*Listed entries*
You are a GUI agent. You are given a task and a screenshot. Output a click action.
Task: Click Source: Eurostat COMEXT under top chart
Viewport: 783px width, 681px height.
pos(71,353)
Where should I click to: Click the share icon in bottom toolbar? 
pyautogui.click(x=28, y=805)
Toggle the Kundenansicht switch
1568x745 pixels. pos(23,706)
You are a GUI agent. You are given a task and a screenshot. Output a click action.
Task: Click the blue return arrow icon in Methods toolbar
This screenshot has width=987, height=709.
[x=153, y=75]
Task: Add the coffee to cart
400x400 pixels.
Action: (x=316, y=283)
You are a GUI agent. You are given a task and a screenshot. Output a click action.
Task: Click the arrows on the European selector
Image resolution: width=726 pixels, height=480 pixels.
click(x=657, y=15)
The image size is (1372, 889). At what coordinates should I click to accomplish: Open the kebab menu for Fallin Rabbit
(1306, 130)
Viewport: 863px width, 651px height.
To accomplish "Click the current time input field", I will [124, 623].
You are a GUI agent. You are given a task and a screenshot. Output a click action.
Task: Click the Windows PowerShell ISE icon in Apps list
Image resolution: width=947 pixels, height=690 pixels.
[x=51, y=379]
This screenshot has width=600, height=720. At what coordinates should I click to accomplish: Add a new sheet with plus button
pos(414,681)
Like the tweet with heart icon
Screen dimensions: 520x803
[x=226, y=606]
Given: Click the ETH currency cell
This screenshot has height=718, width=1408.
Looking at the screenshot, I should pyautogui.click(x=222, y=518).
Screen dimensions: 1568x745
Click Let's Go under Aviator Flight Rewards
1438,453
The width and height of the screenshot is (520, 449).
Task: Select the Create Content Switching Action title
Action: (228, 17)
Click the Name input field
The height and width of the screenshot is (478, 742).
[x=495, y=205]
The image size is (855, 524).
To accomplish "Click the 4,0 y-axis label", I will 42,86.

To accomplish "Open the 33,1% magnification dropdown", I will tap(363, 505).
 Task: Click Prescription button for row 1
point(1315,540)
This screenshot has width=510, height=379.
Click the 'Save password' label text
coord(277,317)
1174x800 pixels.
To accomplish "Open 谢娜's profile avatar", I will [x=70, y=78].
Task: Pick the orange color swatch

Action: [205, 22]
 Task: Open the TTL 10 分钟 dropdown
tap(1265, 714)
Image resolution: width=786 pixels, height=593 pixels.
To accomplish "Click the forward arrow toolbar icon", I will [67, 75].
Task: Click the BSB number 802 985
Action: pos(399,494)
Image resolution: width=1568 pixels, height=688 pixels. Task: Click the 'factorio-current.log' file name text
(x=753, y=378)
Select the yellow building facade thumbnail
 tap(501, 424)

*Task description*
Write out all the records again, exactly as they appear.

*Expected answer*
You are a GUI agent. You are given a task and a screenshot. Output a click action.
Task: Click Source: Eurostat COMEXT under top chart
Viewport: 783px width, 681px height.
pos(71,353)
Where should I click to: Click the share icon in bottom toolbar? 
pyautogui.click(x=28, y=805)
Toggle the Kundenansicht switch
1568x745 pixels. pos(23,706)
You are a GUI agent. You are given a task and a screenshot. Output a click action.
Task: Click the blue return arrow icon in Methods toolbar
This screenshot has width=987, height=709.
[x=153, y=75]
Task: Add the coffee to cart
400x400 pixels.
Action: (x=316, y=283)
You are a GUI agent. You are given a task and a screenshot. Output a click action.
Task: Click the arrows on the European selector
Image resolution: width=726 pixels, height=480 pixels.
click(x=657, y=15)
The image size is (1372, 889). At what coordinates should I click to accomplish: Open the kebab menu for Fallin Rabbit
(1306, 130)
Viewport: 863px width, 651px height.
To accomplish "Click the current time input field", I will [124, 623].
You are a GUI agent. You are given a task and a screenshot. Output a click action.
Task: Click the Windows PowerShell ISE icon in Apps list
Image resolution: width=947 pixels, height=690 pixels.
[x=51, y=379]
This screenshot has width=600, height=720. At what coordinates should I click to accomplish: Add a new sheet with plus button
pos(414,681)
Like the tweet with heart icon
Screen dimensions: 520x803
[x=226, y=606]
Given: Click the ETH currency cell
This screenshot has height=718, width=1408.
Looking at the screenshot, I should pyautogui.click(x=222, y=518).
Screen dimensions: 1568x745
Click Let's Go under Aviator Flight Rewards
1438,453
The width and height of the screenshot is (520, 449).
Task: Select the Create Content Switching Action title
Action: (228, 17)
Click the Name input field
The height and width of the screenshot is (478, 742).
[x=495, y=205]
The image size is (855, 524).
To accomplish "Click the 4,0 y-axis label", I will 42,86.

To accomplish "Open the 33,1% magnification dropdown", I will tap(363, 505).
 Task: Click Prescription button for row 1
point(1315,540)
This screenshot has width=510, height=379.
Click the 'Save password' label text
coord(277,317)
1174x800 pixels.
To accomplish "Open 谢娜's profile avatar", I will [x=70, y=78].
Task: Pick the orange color swatch

Action: [205, 22]
 Task: Open the TTL 10 分钟 dropdown
tap(1265, 714)
Image resolution: width=786 pixels, height=593 pixels.
To accomplish "Click the forward arrow toolbar icon", I will [67, 75].
Task: Click the BSB number 802 985
Action: pos(399,494)
Image resolution: width=1568 pixels, height=688 pixels. Task: Click the 'factorio-current.log' file name text
(x=753, y=378)
Select the yellow building facade thumbnail
 tap(501, 424)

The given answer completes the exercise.